The conversations -- segments from a dozen tape recordings made by onetime Bush family political advisor Doug Wead and played first for the New York Times -- display flashes of the sort of personality quirks that endear Bush to his supporters and frighten his critics.
Bush tells Wead, “The Bible is pretty good about keeping your ego in check” and says he stays humble by reading it every day.
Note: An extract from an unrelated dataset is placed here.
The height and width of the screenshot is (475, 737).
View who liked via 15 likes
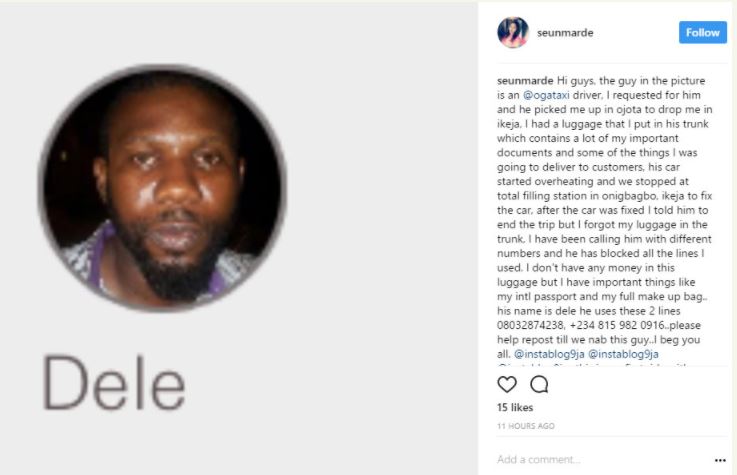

Yet he casts himself in grandiose terms, boasting that his popularity will “change Texas politics forever” by catapulting coattail Republicans to success when he wins his second term as governor.
While campaigning in 2000, he says he favored John Ashcroft as a vice presidential running mate because the right-wing senator “wouldn’t say ugly things about me,” suggesting that then, as now, he saw loyalty as the preferred litmus test for political picks.
And he demonstrates a political savvy that suggests that college grades and the ability to find Latvia on a map aren’t the only measures of brilliance. Bush understands -- in the same way Bill Clinton did -- that the American electorate is eager to embrace the underdog, the fallible, the redeemed, and he manages to turn his self-described “wild behavior” as a young man into a political asset.
“I’ve sinned and I’ve learned” becomes his campaign mantra. He tells Wead, and now us, “That’s part of my shtick, which is, ‘Look, we have all made mistakes.’ ”
Odd that the same man, once in office, would be incapable of admitting them.